Legal Question in Business Law in Florida

key man non-compete provisions in federal statutes

I have been told that a federal statute developed less than 16 years ago provides significant protection to engineering firms from a key man leaving and going into competition with his former firm. Also, it has been mentioned that this statute may protect the original engineering firm to such an extent that non-competition and non-solicitation agreements related to clients and other employees may not provide as much additional protection to the original engineering firm as prior to this statute.

Please answer as to whether there is a difference created by whether the key man is a registered professional engineer, non-registered engineer or other professional designation.

How do I find more information and what statute is it?
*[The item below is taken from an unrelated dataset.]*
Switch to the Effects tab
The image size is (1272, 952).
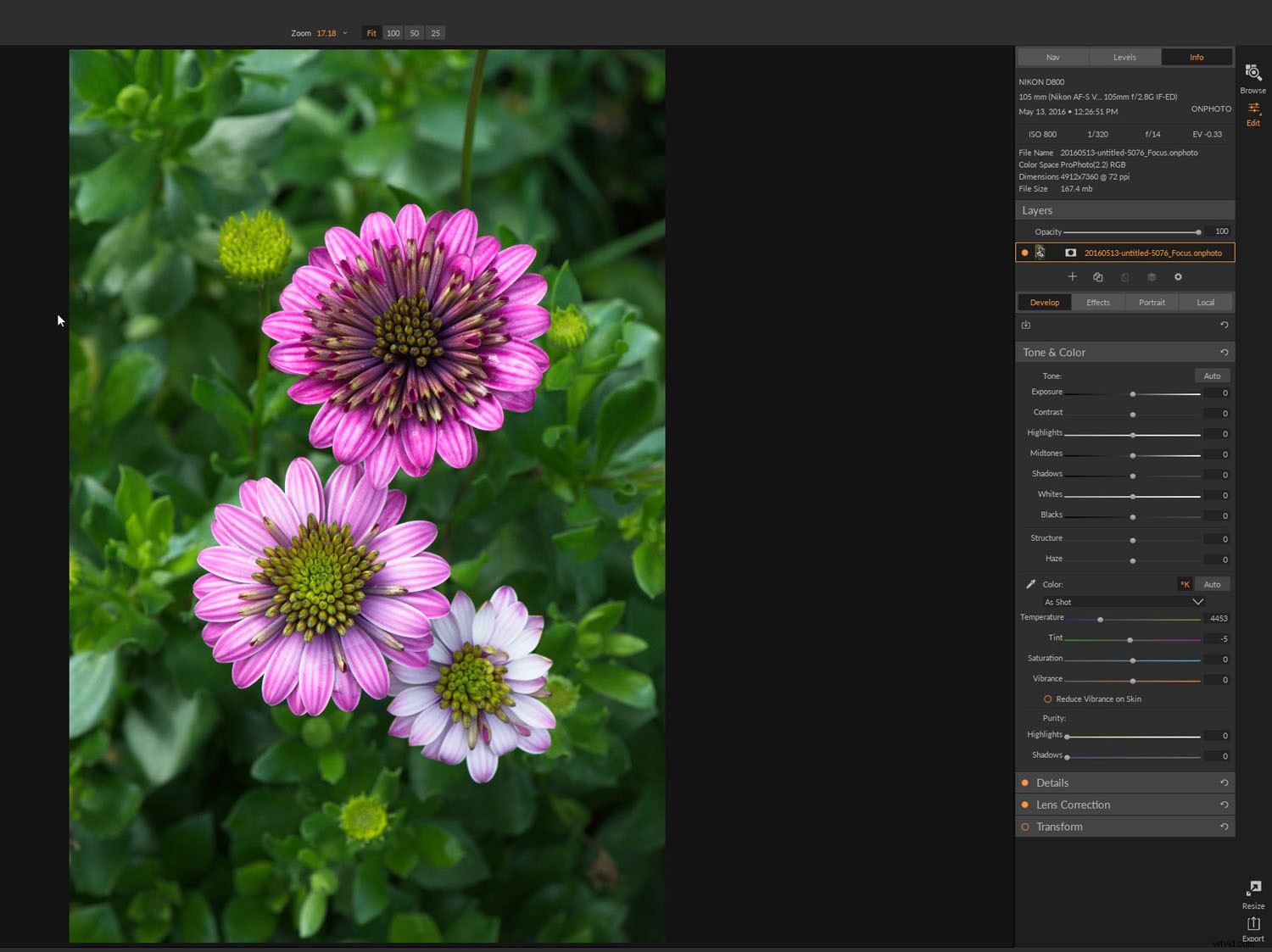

The reason that I am asking this question is because non-compete/non-solicitation agreements by engineering firms have become a serious impediment to hiring new employees. Potential employees are going elsewhere because any type of such agreement is considered a serious negaative. I am interested in whether this statute makes such agreements somewhat or totally superfluos and therefore unnecessary.


Asked on 9/23/01, 4:53 pm

1 Answer from Attorneys

Randall Reder Randall O. Reder, P.A.

Re: key man non-compete provisions in federal statutes

I am not aware of any federal statute governing

noncompete agreements. Please let me know if you

get any response to this inquiry. There is a

Florida Statute governing noncompete agreements. I

suggest you consult an attorney about its impact.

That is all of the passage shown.